- Problems to work on -
- 1) Retype a passage from the 3G comment thread word for word. Begin at the words "Thanks for the" and stop after "in the store.".
- 2) In the 3G comment thread, what level of national migration to true full 3G does Tomi Ahonen give for South Korea?

* Begin Source excerpt *

1 reason I can think of for Docomo's 3G success was that even with their old 2G and 2.5G network. They already have an open system where they made it very easy for developers to build apps for their system. So, with the rollout of the 3G network, the consumers are willing to pay more since that they know that there is already a huge market of apps from Docomo. After all, if there is no app, why bother paying for 3G? For the other 3G networks outside of Japan, I think that this is the reason that they are not taking off right now.

Romi Parmar

Gibson Tang: Spot on - that's why when Tomi writes about the business case for 3G it's all about the services!

Thankfully the iPhone App store has woken the world up to the potential and 3G Services are coming...

Gibson Tang

Thanks for the compliment, Romi. Microsoft had this mantra years ago and Apple followed suit with the App Store and went 1 level up by making it easier for consumers to find and download apps without much hassle. But now that the App Store is booming and Apple's famous lack of transparency with regards to iPhone app approvals is actually making me switching over from iPhone development to Android development. At least with the Android Market, I do not need to wait 1 month for my app(which was how long Apple took to review my game) to appear in the store.

Tomi Ahonen

Hi Gibson and Romi

Good points both of you, but I think Gibson you are misunderstanding me, and very severely.

I am 100% CERTAIN that the NTT DoCoMo model is succeeding in OTHER 3G markets, not like you say "why bother to pay for 3G, for the other 3G networks outside of Japan.. this is the reason they are not taking off right now."

You are totally wrong, Gibson. Please do observe the statistics from all countries that were among the first to launch 3G commercially and competitively. South Korea is at over 80% national migration to true full 3G and have been at 100% migration to 3G if using the lesser definition as used by the Americans (the so-called Qualcomm definition of 3G). Singapore, Taiwan are at over 50% migration; Italy, Austria and the UK are well past 40% migration to 3G. The pattern is solid and matches almost quarter-for-quarter the 3G pattern from Japan.

* End Source excerpt *
* Begin Collected data *

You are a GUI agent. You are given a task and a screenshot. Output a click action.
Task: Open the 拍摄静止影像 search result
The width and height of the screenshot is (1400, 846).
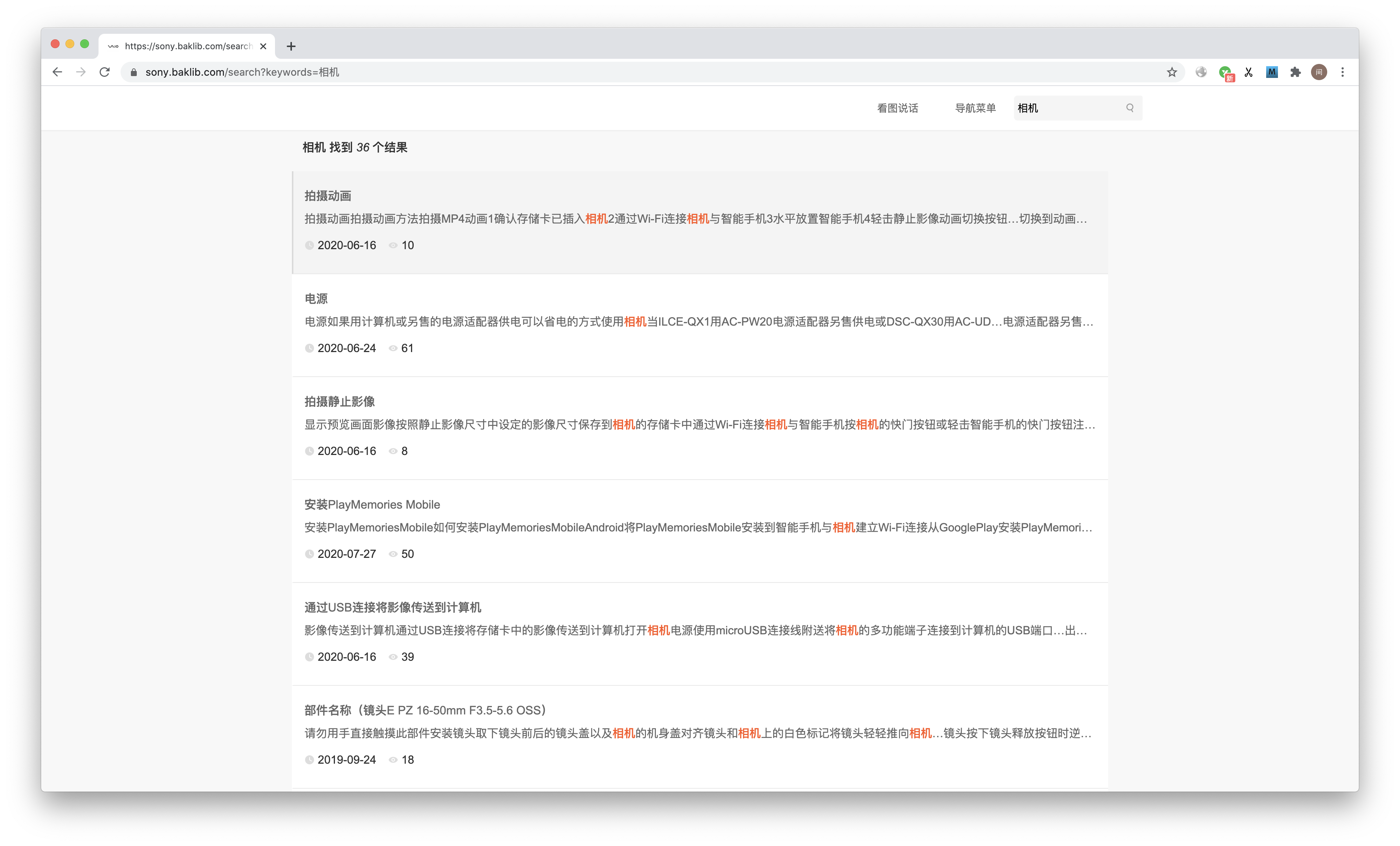pyautogui.click(x=340, y=401)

* End Collected data *

- Solutions for each task -
- 1)
Thanks for the compliment, Romi. Microsoft had this mantra years ago and Apple followed suit with the App Store and went 1 level up by making it easier for consumers to find and download apps without much hassle. But now that the App Store is booming and Apple's famous lack of transparency with regards to iPhone app approvals is actually making me switching over from iPhone development to Android development. At least with the Android Market, I do not need to wait 1 month for my app(which was how long Apple took to review my game) to appear in the store.

- 2) Over 80%.